Data extract –
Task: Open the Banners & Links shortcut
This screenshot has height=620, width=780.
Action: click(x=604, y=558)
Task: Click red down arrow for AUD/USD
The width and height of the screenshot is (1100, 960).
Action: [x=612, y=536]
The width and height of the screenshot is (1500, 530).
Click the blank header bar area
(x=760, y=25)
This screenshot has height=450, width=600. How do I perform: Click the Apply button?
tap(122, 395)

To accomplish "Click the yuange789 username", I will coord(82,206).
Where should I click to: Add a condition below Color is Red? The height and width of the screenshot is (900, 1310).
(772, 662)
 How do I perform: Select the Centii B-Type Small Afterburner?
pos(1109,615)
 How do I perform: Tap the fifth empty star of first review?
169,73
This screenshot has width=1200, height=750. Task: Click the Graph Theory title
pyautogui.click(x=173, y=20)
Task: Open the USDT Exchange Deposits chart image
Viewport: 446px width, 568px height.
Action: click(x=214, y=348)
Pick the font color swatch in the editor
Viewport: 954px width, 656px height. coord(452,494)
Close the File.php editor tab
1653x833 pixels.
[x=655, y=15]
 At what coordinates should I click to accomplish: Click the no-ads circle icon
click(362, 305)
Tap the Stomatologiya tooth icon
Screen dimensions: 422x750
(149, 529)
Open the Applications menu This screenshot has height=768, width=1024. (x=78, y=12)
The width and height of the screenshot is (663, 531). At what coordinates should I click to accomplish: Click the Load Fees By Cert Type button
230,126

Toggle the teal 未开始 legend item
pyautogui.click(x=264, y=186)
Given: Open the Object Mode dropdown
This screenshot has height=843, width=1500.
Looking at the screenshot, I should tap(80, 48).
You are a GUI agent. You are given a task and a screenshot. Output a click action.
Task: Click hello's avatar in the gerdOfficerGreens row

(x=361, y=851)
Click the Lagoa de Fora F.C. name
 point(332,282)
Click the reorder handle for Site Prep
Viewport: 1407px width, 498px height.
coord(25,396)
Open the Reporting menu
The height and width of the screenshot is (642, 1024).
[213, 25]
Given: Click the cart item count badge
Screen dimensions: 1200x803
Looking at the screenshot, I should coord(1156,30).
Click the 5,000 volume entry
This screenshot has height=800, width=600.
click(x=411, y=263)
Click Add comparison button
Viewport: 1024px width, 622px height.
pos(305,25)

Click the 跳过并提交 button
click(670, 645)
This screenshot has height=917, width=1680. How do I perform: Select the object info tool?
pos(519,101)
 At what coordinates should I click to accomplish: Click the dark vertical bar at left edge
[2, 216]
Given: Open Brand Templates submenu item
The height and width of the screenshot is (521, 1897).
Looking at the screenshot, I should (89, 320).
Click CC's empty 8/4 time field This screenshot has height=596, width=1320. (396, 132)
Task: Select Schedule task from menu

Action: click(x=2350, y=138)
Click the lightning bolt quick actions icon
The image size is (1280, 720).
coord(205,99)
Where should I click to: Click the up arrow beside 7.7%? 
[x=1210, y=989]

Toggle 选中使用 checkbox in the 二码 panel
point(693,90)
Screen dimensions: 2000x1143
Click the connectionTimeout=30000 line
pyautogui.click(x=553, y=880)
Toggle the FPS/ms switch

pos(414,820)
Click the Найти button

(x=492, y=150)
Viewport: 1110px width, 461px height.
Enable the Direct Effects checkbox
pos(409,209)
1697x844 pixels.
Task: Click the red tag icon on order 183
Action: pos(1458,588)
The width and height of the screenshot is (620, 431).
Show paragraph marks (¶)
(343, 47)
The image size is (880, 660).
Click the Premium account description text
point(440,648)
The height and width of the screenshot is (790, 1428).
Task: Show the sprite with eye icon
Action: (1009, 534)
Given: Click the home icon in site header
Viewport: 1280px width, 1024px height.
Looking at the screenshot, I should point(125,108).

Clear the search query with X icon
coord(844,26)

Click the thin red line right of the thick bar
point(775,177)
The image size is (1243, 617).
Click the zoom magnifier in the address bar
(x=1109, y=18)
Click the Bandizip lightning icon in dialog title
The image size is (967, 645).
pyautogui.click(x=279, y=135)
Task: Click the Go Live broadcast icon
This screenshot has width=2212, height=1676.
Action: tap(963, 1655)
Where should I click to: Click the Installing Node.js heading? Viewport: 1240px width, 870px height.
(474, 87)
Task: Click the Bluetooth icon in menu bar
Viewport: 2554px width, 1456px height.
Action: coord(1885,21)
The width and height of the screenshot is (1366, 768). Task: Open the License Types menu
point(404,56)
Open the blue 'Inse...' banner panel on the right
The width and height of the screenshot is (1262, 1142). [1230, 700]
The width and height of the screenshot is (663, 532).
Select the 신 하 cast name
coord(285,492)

What this task involves –
In full and word for word, output the material.

Response to this exercise –
Task: Open the Banners & Links shortcut
This screenshot has height=620, width=780.
Action: click(x=604, y=558)
Task: Click red down arrow for AUD/USD
The width and height of the screenshot is (1100, 960).
Action: [x=612, y=536]
The width and height of the screenshot is (1500, 530).
Click the blank header bar area
(x=760, y=25)
This screenshot has height=450, width=600. How do I perform: Click the Apply button?
tap(122, 395)

To accomplish "Click the yuange789 username", I will coord(82,206).
Where should I click to: Add a condition below Color is Red? The height and width of the screenshot is (900, 1310).
(772, 662)
 How do I perform: Select the Centii B-Type Small Afterburner?
pos(1109,615)
 How do I perform: Tap the fifth empty star of first review?
169,73
This screenshot has width=1200, height=750. Task: Click the Graph Theory title
pyautogui.click(x=173, y=20)
Task: Open the USDT Exchange Deposits chart image
Viewport: 446px width, 568px height.
Action: click(x=214, y=348)
Pick the font color swatch in the editor
Viewport: 954px width, 656px height. coord(452,494)
Close the File.php editor tab
1653x833 pixels.
[x=655, y=15]
 At what coordinates should I click to accomplish: Click the no-ads circle icon
click(362, 305)
Tap the Stomatologiya tooth icon
Screen dimensions: 422x750
(149, 529)
Open the Applications menu This screenshot has height=768, width=1024. (x=78, y=12)
The width and height of the screenshot is (663, 531). At what coordinates should I click to accomplish: Click the Load Fees By Cert Type button
230,126

Toggle the teal 未开始 legend item
pyautogui.click(x=264, y=186)
Given: Open the Object Mode dropdown
This screenshot has height=843, width=1500.
Looking at the screenshot, I should tap(80, 48).
You are a GUI agent. You are given a task and a screenshot. Output a click action.
Task: Click hello's avatar in the gerdOfficerGreens row

(x=361, y=851)
Click the Lagoa de Fora F.C. name
 point(332,282)
Click the reorder handle for Site Prep
Viewport: 1407px width, 498px height.
coord(25,396)
Open the Reporting menu
The height and width of the screenshot is (642, 1024).
[213, 25]
Given: Click the cart item count badge
Screen dimensions: 1200x803
Looking at the screenshot, I should coord(1156,30).
Click the 5,000 volume entry
This screenshot has height=800, width=600.
click(x=411, y=263)
Click Add comparison button
Viewport: 1024px width, 622px height.
pos(305,25)

Click the 跳过并提交 button
click(670, 645)
This screenshot has height=917, width=1680. How do I perform: Select the object info tool?
pos(519,101)
 At what coordinates should I click to accomplish: Click the dark vertical bar at left edge
[2, 216]
Given: Open Brand Templates submenu item
The height and width of the screenshot is (521, 1897).
Looking at the screenshot, I should (89, 320).
Click CC's empty 8/4 time field This screenshot has height=596, width=1320. (396, 132)
Task: Select Schedule task from menu

Action: click(x=2350, y=138)
Click the lightning bolt quick actions icon
The image size is (1280, 720).
coord(205,99)
Where should I click to: Click the up arrow beside 7.7%? 
[x=1210, y=989]

Toggle 选中使用 checkbox in the 二码 panel
point(693,90)
Screen dimensions: 2000x1143
Click the connectionTimeout=30000 line
pyautogui.click(x=553, y=880)
Toggle the FPS/ms switch

pos(414,820)
Click the Найти button

(x=492, y=150)
Viewport: 1110px width, 461px height.
Enable the Direct Effects checkbox
pos(409,209)
1697x844 pixels.
Task: Click the red tag icon on order 183
Action: pos(1458,588)
The width and height of the screenshot is (620, 431).
Show paragraph marks (¶)
(343, 47)
The image size is (880, 660).
Click the Premium account description text
point(440,648)
The height and width of the screenshot is (790, 1428).
Task: Show the sprite with eye icon
Action: (1009, 534)
Given: Click the home icon in site header
Viewport: 1280px width, 1024px height.
Looking at the screenshot, I should point(125,108).

Clear the search query with X icon
coord(844,26)

Click the thin red line right of the thick bar
point(775,177)
The image size is (1243, 617).
Click the zoom magnifier in the address bar
(x=1109, y=18)
Click the Bandizip lightning icon in dialog title
The image size is (967, 645).
pyautogui.click(x=279, y=135)
Task: Click the Go Live broadcast icon
This screenshot has width=2212, height=1676.
Action: tap(963, 1655)
Where should I click to: Click the Installing Node.js heading? Viewport: 1240px width, 870px height.
(474, 87)
Task: Click the Bluetooth icon in menu bar
Viewport: 2554px width, 1456px height.
Action: coord(1885,21)
The width and height of the screenshot is (1366, 768). Task: Open the License Types menu
point(404,56)
Open the blue 'Inse...' banner panel on the right
The width and height of the screenshot is (1262, 1142). [1230, 700]
The width and height of the screenshot is (663, 532).
Select the 신 하 cast name
coord(285,492)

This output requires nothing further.